We understand that some readers will be turned off by a discussion framed in terms of “wokeness,” but this piece is worth reading. It illuminates social justice ideas both by showing how poorly the most dogmatic parts translate to a new culture, and through the author’s transformation to appreciate its better tenets. The piece is at its best when it grapples with this balance:
As Mathieu Lefevre of More in Common, a nonprofit working in France and elsewhere to reunite divided societies, explained to me, wokeness “rearranges [all] the chairs at the ideological dinner party.” On the one side, it fosters a kind of leftist illiberalism that is almost religious in nature, in that it brooks no dissent—the sort of ideology that center-left liberals have historically opposed. And on the other side, “being anti-woke allows a proximity between the center and the far right. You start with a [colloquium] about le wokisme, and you end up questioning foundational liberal principles like freedom of expression.” You end up banning terms such as institutional racism.
A most excellent list of books (and podcasts) on polarization
In the process of doing research for his new book Defusing American Anger, Zachary Elwood has compiled a great list of books to help us understand the American “us versus them” dynamic. The list is organized from most accessible at the top to most academic last. We’ve mentioned several of these books and authors before, including an article by Peter Coleman, and our podcast with High Conflict author Amanda Ripley.

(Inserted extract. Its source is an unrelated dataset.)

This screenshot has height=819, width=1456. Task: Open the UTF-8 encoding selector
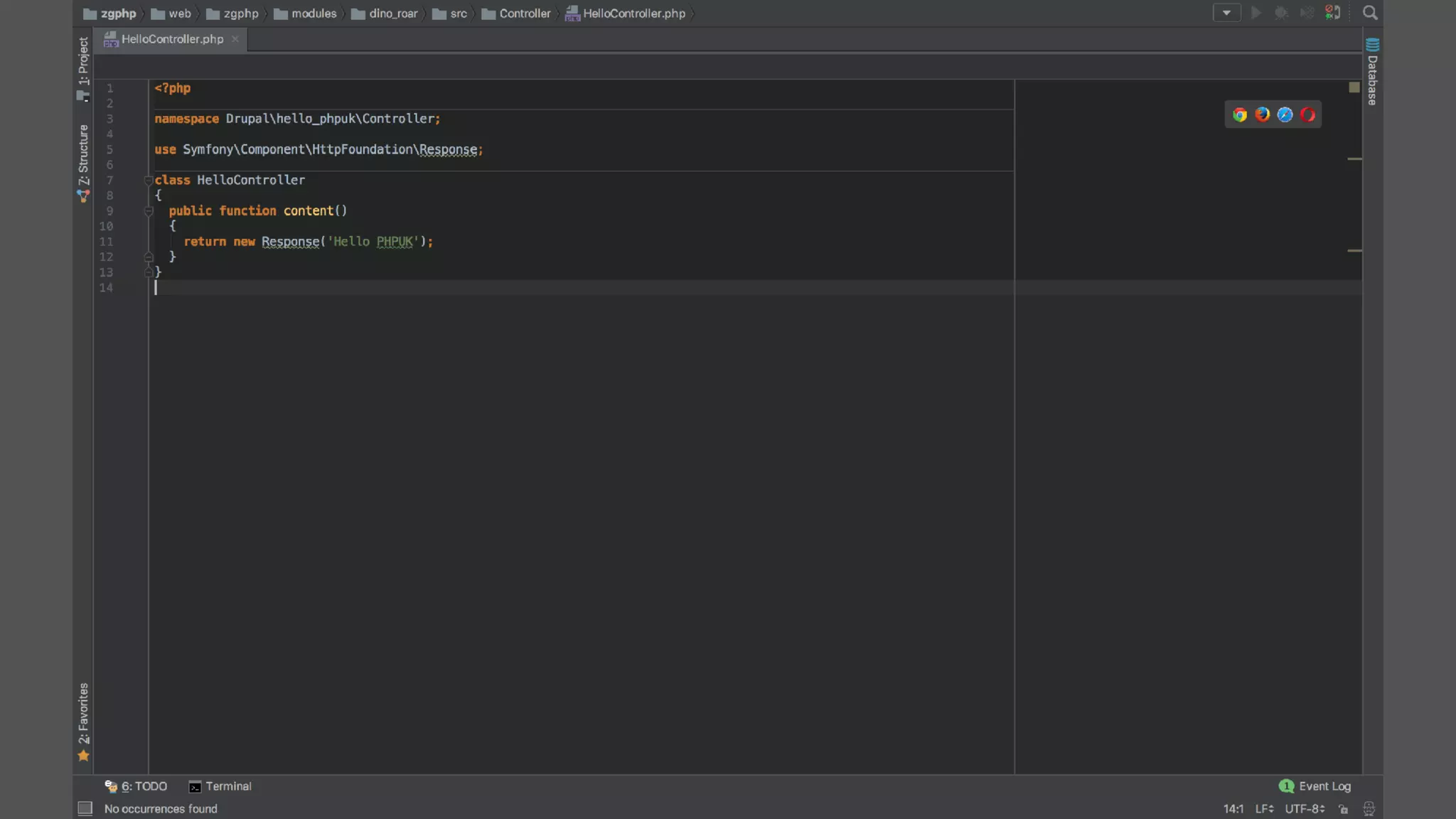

Bonus: a great list of podcast episodes on polarization.
Quote of the Week
Woke impulses are irrepressible today, and they will likely remain so as the grand global project of building multicultural democracies continues. The question, then, is not how to stamp out these impulses, but how to channel them responsibly, while refusing to succumb to the myopia of group identity. A riff on the apocryphal Winston Churchill quip about liberal ideology describes the challenge aptly: You have no head if you wholly embrace it, but if you categorically reject it, you have no heart.